= Liste des tâches =
a) Dans le billet « Muray et Polanski », à quel écrivain l'auteur a-t-il pensé tout au long de cette affaire ?
b) Relevez, dans le billet « Muray et Polanski », les noms des « socialistes décomplexés » cités par l'auteur.
c) Traduisez en anglais cette phrase du billet « Muray et Polanski » : « Tout au long de cette affaire, c'est à Philippe Muray que j'ai songé et à ses descriptions sarcastiques des vains combats des « modernes » contre les « modernes ». »

= Texte du document =
La cave du Dr Orlof

Notes en vrac

samedi, octobre 17, 2009

Muray et Polanski

Je ne sais pas si vous l’avez remarqué mais je ne me suis jamais prononcé, jusqu’à présent, sur les fameuses « affaires » Polanski/Mitterrand. D’une part parce que vous n’avez que faire de mon opinion (ce en quoi je ne vous donne pas tort), d’autre part, parce que je suis justement épuisé par tout ce ridicule cirque médiatique où chacun se croit tenu d’exprimer une opinion censée éclairer d’une lumière aveuglante un monde à la dérive.
Je ne vous livrerai pas aujourd’hui le fond de ma pensée car j’ai le sentiment que les dés sont pipés d’avance et qu’il est désormais impossible aujourd’hui de penser le problème autrement qu’en terme de « pour » ou « contre ».
Tout au long de cette affaire, c’est à Philippe Muray que j’ai songé et à ses descriptions sarcastiques des vains combats des « modernes » contre les « modernes ».
Car ce qui frappe dans ces joutes verbales où chacun rivalise de roublardise pour étaler une vertu ostentatoire, c’est la manière dont elles s’inscrivent finalement dans le même mouvement d’acceptation de l’Empire du Bien et de son inéluctable marche en avant.
Que ce soit chez les contempteurs acharnés de Polanski et Mitterrand (ces misérables crapules, « socialistes décomplexés », à la Hamon, Montebourg et Valls qui ont compris que le spectre de l’extrême droite ne faisait plus frissonner grand monde et qu’il fallait désormais trouver des nouveaux épouvantails –pédophilie, libéralisme amalgamé avec l’esprit libertaire…- pour redorer un blason bien terni) ou les défenseurs paradoxaux de ces deux individualités ; il s’agit toujours de se rallier à la cause du Bien en mettant au pilori tout ce qui pourrait le mettre en danger (l’opacité, l’ambiguïté, le négatif : bref, les fondements de la nature humaine).
Alors d’un côté, on fera gonfler le spectre de la pédophilie et du tourisme sexuel, on réclamera plus de lois (fin de la période de prescription : c’est trop facile !) au nom d’une « éthique de la responsabilité et de la transparence » (Manuel Valls) ; de l’autre, on fera de Polanski la victime d’un complot antisémite (j’exagère mais il y a dans la défense de Finkielkraut la même rhétorique nauséabonde que celle utilisée pour défendre l’état d’Israël : Polanski a été victime des totalitarismes dans sa jeunesse donc il devrait bénéficier d’une totale immunité) ; et de Mitterrand celle d’une fatwa homophobe (il faut lire la tordante défense de ce crétin de BHL qui pose maintenant en zélateur de l’immoralité et en défenseur de l’absolu liberté d’expression de l’artiste : il n’a pas tort mais on aurait aimé qu’il déploie autant de zèle pour défendre Siné et les œuvres de Céline et Drieu, par exemple !).

= Extrait du listing =
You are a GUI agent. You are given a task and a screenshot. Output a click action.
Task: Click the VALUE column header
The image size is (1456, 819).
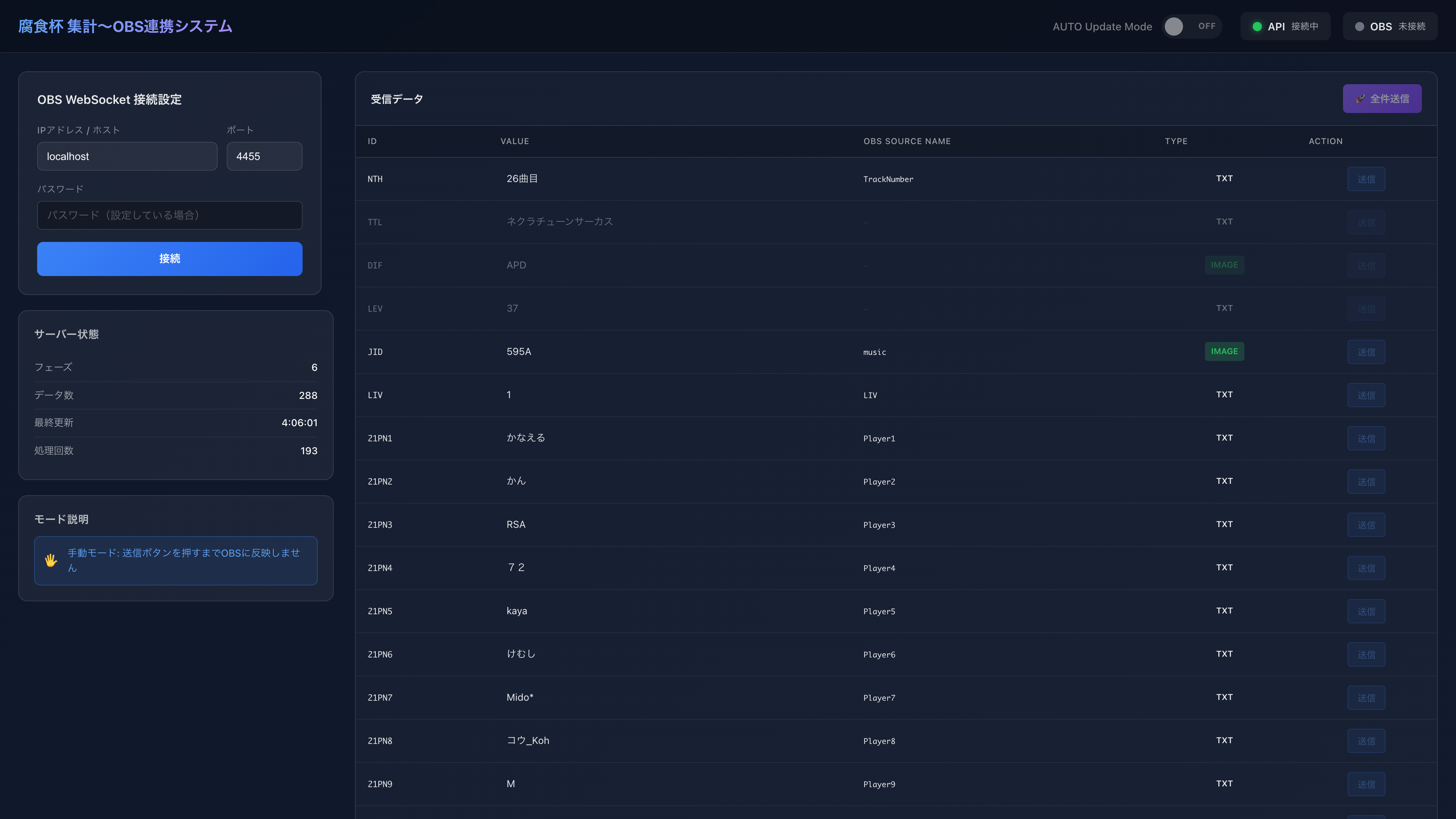[515, 141]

= Corrigé =
a) Philippe Muray.

b) Hamon, Montebourg, Valls.

c) Throughout this affair, it was Philippe Muray I thought of, and his sarcastic descriptions of the futile battles of the "moderns" against the "moderns."